**** PAGE EXCERPT ****

New Executive Chef Patrick Meany launches a hyper-local culinary program at The Inn at Newport Ranch

Chef Patrick Meany’s morning commute to the kitchen at The Inn at Newport Ranch is anything but boring. Around 11:00 am he fires up his ATV, then zooms away from his house, which is located on a hill about a mile down the road from the ranch’s main building.
One of the first decisions he makes is which direction to head. Dozens of intersecting paths snake across the 2,200 acre property, which teems with hundreds of different types of edible plants, trees, herbs, grasses and fungi. Depending on what strikes his fancy, he’ll either power off into an old-growth redwood grove, through a shady creekside valley, or up a verdant, grassy hillside. The goal: to forage for something tasty that will add a dash of color, flavor or texture to the next night’s menu.
Menus are usually planned 24 hours in advance by Meany and sous chef Malinda Masing, based in part on what their foraging expeditions turn up.

**** DATA SEGMENT ****

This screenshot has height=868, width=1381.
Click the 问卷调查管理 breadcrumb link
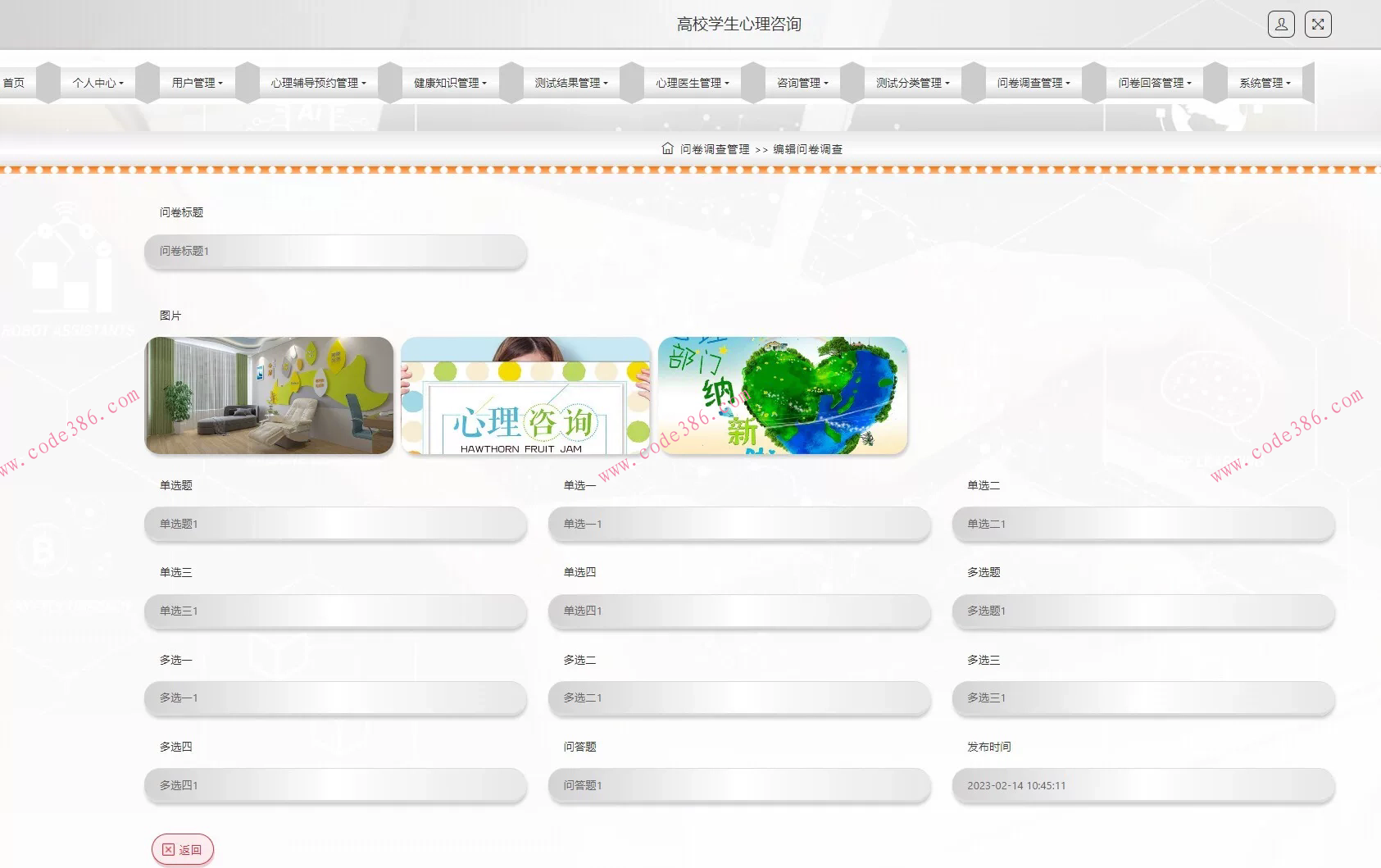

****

[EXERCISE TASKS]
1. Answer these questions using the article on Chef Patrick Meany at The Inn at Newport Ranch.
(a) Around what time does Meany start up his ATV in the morning?
(b) How many acres does the property cover?
(c) Who plans the menus together with Meany?
2. Restate word for word the part of the article on Chef Patrick Meany that runs from "Chef Patrick Meany’s" down to "next night’s menu.".
3. Supply the next part of the article on Chef Patrick Meany at The Inn at Newport Ranch, starting after its last sentence.

[ANSWERS]
1.
(a) Around 11:00 am.
(b) 2,200 acres.
(c) Sous chef Malinda Masing.

2.
Chef Patrick Meany’s morning commute to the kitchen at The Inn at Newport Ranch is anything but boring. Around 11:00 am he fires up his ATV, then zooms away from his house, which is located on a hill about a mile down the road from the ranch’s main building.
One of the first decisions he makes is which direction to head. Dozens of intersecting paths snake across the 2,200 acre property, which teems with hundreds of different types of edible plants, trees, herbs, grasses and fungi. Depending on what strikes his fancy, he’ll either power off into an old-growth redwood grove, through a shady creekside valley, or up a verdant, grassy hillside. The goal: to forage for something tasty that will add a dash of color, flavor or texture to the next night’s menu.

3.
“There is spontaneity based on what is out here,” said Meany. “Our native fruits and berries can be used for desserts, chickweed can be used as a garnish, green pine cones can be turned into syrup, and thistle can be used for rennet. Woods such as Douglas fir, applewood, and cypress can be used to smoke meat. There are so many things the land gives us that we can make flavors from that are representations of our one-of-a-kind location.”
Situated about 10 miles north of Fort Bragg in Kibesillah, a former lumber-processing hamlet, the property’s vast acreage affords sweeping views of the Pacific and an elevation differential of 1,200 feet from the shoreline to the top of the highest ridgeline. Highway 1 cuts through the ranch north to south, with dramatic ocean bluffs to the west, wide expanses of grazing land to the east, and miles of redwood-forested coastal mountains that extend well beyond the sightline.
The property is so large that it encompasses at least seven distinct microclimates and a wildly varied biome replete with an abundance of flora and fauna. It also contains two on-site cultivated gardens which supply the majority of the non-foraged vegetables, herbs, and flowers. There’s a small garden adjacent to the guest rooms in the main ranch area that Meany inherited from the prior culinary team, and a much larger garden about a half-mile down the road that he and Masing started building from scratch in the early spring.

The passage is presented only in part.